## DIRECTIONS
Put every line of the records below into a Markdown table with two columns, Row and Line, numbering each row and leaving out blank lines.

## PROVIDED DATA
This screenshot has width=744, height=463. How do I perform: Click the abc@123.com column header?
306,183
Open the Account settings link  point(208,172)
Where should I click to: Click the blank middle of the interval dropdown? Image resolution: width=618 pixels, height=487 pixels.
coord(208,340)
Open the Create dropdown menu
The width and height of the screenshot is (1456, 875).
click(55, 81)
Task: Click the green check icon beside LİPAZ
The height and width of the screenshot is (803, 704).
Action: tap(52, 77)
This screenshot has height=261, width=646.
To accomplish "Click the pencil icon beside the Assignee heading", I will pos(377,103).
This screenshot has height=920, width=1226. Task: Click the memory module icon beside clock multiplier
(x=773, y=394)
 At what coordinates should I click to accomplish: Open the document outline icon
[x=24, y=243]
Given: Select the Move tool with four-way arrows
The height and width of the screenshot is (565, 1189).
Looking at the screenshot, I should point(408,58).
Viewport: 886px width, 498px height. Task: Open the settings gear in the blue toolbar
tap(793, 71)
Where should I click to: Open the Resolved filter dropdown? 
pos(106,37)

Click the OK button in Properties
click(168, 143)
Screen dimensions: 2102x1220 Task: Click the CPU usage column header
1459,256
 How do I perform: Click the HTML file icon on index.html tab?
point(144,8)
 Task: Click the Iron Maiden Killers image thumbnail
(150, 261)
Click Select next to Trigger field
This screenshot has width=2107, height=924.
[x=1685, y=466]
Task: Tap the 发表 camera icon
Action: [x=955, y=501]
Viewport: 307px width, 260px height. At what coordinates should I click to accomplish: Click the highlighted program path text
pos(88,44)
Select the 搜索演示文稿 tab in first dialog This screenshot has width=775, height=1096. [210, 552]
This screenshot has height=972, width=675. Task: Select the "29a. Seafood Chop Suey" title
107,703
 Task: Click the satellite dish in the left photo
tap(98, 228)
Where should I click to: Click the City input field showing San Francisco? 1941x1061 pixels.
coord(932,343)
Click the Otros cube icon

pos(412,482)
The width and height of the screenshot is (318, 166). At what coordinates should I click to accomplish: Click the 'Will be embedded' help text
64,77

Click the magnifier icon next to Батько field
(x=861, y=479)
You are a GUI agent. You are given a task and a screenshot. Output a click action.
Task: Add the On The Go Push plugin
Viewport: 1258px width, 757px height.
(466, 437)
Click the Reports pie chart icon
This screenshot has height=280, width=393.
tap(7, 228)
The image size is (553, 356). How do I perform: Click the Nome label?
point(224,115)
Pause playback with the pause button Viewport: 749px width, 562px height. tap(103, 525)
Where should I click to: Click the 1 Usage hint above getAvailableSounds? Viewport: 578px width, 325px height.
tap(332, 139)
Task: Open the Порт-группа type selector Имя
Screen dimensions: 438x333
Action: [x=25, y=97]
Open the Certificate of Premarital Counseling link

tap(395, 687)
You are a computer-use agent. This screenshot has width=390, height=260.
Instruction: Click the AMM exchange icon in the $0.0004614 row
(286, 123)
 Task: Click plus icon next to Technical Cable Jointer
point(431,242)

## SOLUTION TO THE EXERCISE
| Row | Line |
|---|---|
| 1 | This screenshot has width=744, height=463. How do I perform: Click the abc@123.com column header? |
| 2 | 306,183 |
| 3 | Open the Account settings link  point(208,172) |
| 4 | Where should I click to: Click the blank middle of the interval dropdown? Image resolution: width=618 pixels, height=487 pixels. |
| 5 | coord(208,340) |
| 6 | Open the Create dropdown menu |
| 7 | The width and height of the screenshot is (1456, 875). |
| 8 | click(55, 81) |
| 9 | Task: Click the green check icon beside LİPAZ |
| 10 | The height and width of the screenshot is (803, 704). |
| 11 | Action: tap(52, 77) |
| 12 | This screenshot has height=261, width=646. |
| 13 | To accomplish "Click the pencil icon beside the Assignee heading", I will pos(377,103). |
| 14 | This screenshot has height=920, width=1226. Task: Click the memory module icon beside clock multiplier |
| 15 | (x=773, y=394) |
| 16 |  At what coordinates should I click to accomplish: Open the document outline icon |
| 17 | [x=24, y=243] |
| 18 | Given: Select the Move tool with four-way arrows |
| 19 | The height and width of the screenshot is (565, 1189). |
| 20 | Looking at the screenshot, I should point(408,58). |
| 21 | Viewport: 886px width, 498px height. Task: Open the settings gear in the blue toolbar |
| 22 | tap(793, 71) |
| 23 | Where should I click to: Open the Resolved filter dropdown?  |
| 24 | pos(106,37) |
| 25 | Click the OK button in Properties |
| 26 | click(168, 143) |
| 27 | Screen dimensions: 2102x1220 Task: Click the CPU usage column header |
| 28 | 1459,256 |
| 29 |  How do I perform: Click the HTML file icon on index.html tab? |
| 30 | point(144,8) |
| 31 |  Task: Click the Iron Maiden Killers image thumbnail |
| 32 | (150, 261) |
| 33 | Click Select next to Trigger field |
| 34 | This screenshot has width=2107, height=924. |
| 35 | [x=1685, y=466] |
| 36 | Task: Tap the 发表 camera icon |
| 37 | Action: [x=955, y=501] |
| 38 | Viewport: 307px width, 260px height. At what coordinates should I click to accomplish: Click the highlighted program path text |
| 39 | pos(88,44) |
| 40 | Select the 搜索演示文稿 tab in first dialog This screenshot has width=775, height=1096. [210, 552] |
| 41 | This screenshot has height=972, width=675. Task: Select the "29a. Seafood Chop Suey" title |
| 42 | 107,703 |
| 43 |  Task: Click the satellite dish in the left photo |
| 44 | tap(98, 228) |
| 45 | Where should I click to: Click the City input field showing San Francisco? 1941x1061 pixels. |
| 46 | coord(932,343) |
| 47 | Click the Otros cube icon |
| 48 | pos(412,482) |
| 49 | The width and height of the screenshot is (318, 166). At what coordinates should I click to accomplish: Click the 'Will be embedded' help text |
| 50 | 64,77 |
| 51 | Click the magnifier icon next to Батько field |
| 52 | (x=861, y=479) |
| 53 | You are a GUI agent. You are given a task and a screenshot. Output a click action. |
| 54 | Task: Add the On The Go Push plugin |
| 55 | Viewport: 1258px width, 757px height. |
| 56 | (466, 437) |
| 57 | Click the Reports pie chart icon |
| 58 | This screenshot has height=280, width=393. |
| 59 | tap(7, 228) |
| 60 | The image size is (553, 356). How do I perform: Click the Nome label? |
| 61 | point(224,115) |
| 62 | Pause playback with the pause button Viewport: 749px width, 562px height. tap(103, 525) |
| 63 | Where should I click to: Click the 1 Usage hint above getAvailableSounds? Viewport: 578px width, 325px height. |
| 64 | tap(332, 139) |
| 65 | Task: Open the Порт-группа type selector Имя |
| 66 | Screen dimensions: 438x333 |
| 67 | Action: [x=25, y=97] |
| 68 | Open the Certificate of Premarital Counseling link |
| 69 | tap(395, 687) |
| 70 | You are a computer-use agent. This screenshot has width=390, height=260. |
| 71 | Instruction: Click the AMM exchange icon in the $0.0004614 row |
| 72 | (286, 123) |
| 73 |  Task: Click plus icon next to Technical Cable Jointer |
| 74 | point(431,242) |